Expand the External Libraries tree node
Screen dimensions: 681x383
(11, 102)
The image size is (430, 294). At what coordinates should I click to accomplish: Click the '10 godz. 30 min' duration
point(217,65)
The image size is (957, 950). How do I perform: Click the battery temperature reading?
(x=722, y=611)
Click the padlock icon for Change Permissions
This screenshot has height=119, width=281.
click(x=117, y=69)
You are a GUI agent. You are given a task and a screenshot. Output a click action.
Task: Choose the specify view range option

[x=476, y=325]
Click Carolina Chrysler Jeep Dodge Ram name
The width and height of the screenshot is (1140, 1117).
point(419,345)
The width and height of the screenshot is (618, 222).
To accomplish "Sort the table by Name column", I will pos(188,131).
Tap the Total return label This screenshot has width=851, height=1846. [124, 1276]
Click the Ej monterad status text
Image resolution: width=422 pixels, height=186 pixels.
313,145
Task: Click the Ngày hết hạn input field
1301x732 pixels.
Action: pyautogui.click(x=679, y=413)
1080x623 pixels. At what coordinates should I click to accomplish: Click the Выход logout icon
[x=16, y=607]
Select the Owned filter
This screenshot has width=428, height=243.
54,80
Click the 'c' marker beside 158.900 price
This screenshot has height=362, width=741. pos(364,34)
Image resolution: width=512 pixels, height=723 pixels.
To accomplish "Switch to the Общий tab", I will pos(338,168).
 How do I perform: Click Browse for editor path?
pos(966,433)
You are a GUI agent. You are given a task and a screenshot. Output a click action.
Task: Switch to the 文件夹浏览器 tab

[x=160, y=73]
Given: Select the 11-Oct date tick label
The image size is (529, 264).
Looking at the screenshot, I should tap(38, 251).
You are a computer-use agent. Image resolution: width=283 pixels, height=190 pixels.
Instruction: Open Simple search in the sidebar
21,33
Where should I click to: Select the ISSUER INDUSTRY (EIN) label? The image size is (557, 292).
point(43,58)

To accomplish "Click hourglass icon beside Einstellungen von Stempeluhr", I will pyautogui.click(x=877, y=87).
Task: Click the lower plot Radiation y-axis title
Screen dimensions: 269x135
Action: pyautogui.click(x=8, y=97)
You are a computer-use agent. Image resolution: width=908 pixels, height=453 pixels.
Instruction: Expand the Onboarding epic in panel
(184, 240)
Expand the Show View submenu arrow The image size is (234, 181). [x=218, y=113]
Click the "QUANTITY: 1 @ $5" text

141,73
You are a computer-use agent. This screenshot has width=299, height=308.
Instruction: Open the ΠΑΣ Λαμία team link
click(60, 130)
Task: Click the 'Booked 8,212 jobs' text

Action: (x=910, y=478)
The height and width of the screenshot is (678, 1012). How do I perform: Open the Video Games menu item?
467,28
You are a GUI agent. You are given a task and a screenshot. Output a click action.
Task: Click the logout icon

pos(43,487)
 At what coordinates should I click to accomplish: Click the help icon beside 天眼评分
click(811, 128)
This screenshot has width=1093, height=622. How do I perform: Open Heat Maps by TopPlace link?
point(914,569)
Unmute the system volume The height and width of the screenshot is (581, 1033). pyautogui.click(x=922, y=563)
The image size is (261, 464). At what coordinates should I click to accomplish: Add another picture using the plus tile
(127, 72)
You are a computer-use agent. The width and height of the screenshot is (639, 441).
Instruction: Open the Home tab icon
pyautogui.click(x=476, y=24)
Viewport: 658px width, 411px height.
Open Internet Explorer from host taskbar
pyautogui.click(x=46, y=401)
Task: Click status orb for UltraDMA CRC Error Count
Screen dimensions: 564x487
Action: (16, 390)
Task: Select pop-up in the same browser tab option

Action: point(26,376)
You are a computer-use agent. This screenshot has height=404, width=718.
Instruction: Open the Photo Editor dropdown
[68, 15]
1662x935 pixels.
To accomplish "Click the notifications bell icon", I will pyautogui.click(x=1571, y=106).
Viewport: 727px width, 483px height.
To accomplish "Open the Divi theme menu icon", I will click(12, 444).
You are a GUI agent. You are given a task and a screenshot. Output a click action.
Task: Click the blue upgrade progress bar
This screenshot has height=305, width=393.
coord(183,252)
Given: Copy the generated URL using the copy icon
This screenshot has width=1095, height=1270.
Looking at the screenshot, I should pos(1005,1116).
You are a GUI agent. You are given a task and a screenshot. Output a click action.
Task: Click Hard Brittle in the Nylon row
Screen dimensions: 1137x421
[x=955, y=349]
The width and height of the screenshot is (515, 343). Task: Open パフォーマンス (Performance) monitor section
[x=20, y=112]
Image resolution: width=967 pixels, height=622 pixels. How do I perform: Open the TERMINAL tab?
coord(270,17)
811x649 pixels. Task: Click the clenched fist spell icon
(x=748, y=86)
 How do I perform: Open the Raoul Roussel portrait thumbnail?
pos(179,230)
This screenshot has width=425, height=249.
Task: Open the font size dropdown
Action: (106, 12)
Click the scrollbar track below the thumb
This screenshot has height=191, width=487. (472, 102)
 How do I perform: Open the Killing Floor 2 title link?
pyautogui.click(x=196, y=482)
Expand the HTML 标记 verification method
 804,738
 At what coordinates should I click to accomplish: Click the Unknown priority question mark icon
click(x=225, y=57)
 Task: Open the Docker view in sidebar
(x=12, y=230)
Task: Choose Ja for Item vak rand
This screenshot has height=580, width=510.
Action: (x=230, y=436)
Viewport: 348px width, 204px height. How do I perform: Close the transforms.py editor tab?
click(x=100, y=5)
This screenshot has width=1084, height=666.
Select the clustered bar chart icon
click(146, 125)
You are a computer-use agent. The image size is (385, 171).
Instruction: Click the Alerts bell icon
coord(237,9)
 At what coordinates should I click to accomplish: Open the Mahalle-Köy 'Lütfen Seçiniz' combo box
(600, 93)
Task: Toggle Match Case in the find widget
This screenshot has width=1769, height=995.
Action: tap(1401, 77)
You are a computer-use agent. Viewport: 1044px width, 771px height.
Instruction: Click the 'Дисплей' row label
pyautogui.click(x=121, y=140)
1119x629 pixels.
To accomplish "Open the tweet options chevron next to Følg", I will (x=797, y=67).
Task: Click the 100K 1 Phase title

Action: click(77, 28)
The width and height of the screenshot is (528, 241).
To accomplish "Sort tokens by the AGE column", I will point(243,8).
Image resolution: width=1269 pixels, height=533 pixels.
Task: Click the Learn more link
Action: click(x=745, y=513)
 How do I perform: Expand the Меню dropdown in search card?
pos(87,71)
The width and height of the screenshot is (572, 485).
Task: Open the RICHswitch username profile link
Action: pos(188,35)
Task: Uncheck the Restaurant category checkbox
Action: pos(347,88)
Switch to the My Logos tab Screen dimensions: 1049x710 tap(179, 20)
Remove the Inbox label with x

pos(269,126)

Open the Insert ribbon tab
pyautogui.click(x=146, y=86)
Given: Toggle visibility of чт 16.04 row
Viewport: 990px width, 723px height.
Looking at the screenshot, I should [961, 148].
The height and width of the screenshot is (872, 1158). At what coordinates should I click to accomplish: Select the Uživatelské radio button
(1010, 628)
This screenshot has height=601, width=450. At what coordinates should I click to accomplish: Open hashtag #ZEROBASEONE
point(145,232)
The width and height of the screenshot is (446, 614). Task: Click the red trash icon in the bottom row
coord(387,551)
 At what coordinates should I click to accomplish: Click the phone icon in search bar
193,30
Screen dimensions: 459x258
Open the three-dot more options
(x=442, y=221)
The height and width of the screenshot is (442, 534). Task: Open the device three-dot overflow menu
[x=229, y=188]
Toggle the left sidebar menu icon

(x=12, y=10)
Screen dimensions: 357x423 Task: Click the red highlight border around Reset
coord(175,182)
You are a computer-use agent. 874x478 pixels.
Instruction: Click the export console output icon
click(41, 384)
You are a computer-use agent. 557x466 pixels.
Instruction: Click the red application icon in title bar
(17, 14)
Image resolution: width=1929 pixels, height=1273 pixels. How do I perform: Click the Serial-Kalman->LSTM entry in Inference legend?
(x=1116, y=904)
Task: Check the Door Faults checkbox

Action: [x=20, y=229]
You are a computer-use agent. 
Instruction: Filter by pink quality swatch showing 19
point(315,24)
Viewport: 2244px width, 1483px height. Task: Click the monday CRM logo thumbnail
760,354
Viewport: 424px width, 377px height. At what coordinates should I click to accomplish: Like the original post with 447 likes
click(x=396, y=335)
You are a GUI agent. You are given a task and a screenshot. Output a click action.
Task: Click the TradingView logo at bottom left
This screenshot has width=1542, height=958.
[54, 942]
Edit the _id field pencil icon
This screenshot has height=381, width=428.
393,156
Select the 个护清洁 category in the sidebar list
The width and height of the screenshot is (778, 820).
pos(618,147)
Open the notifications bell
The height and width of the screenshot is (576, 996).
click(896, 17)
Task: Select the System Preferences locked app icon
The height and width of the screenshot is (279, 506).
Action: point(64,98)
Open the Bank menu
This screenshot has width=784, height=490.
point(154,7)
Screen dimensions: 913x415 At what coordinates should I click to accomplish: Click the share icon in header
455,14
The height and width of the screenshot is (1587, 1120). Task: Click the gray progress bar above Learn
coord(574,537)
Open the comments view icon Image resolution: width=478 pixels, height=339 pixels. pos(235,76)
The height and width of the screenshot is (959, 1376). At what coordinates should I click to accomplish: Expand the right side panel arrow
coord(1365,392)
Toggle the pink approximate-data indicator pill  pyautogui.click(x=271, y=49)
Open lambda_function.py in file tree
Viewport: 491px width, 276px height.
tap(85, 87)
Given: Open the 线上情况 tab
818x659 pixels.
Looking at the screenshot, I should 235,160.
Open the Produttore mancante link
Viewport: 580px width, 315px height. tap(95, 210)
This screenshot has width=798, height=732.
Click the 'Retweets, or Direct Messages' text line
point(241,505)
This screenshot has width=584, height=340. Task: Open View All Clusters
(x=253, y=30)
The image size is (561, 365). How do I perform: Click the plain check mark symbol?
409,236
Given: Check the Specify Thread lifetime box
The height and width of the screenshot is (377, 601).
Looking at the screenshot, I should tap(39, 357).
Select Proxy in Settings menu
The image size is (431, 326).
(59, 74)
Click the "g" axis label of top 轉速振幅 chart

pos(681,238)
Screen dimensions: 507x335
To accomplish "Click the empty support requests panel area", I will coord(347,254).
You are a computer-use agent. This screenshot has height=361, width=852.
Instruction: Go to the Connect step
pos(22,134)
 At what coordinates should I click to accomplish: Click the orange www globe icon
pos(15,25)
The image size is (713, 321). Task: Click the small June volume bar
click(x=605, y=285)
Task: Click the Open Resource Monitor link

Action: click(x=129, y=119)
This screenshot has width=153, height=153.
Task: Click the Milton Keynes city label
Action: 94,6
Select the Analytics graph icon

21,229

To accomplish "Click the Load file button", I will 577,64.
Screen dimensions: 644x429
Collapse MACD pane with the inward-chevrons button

***

Render the material between the lines holding "You are a computer-use agent. Image resolution: width=283" and "point(43,58)", inclusive, as a two-column CSV with the columns instruction and click. Give one row per instruction with its click answer, put each value in a single quoted field, and replace any line breaks with spaces.

• Full response
instruction,click
"You are a computer-use agent. Image resolution: width=283 pixels, height=190 pixels. Instruction: Open Simple search in the sidebar","21,33"
"Where should I click to: Select the ISSUER INDUSTRY (EIN) label? The image size is (557, 292).","point(43,58)"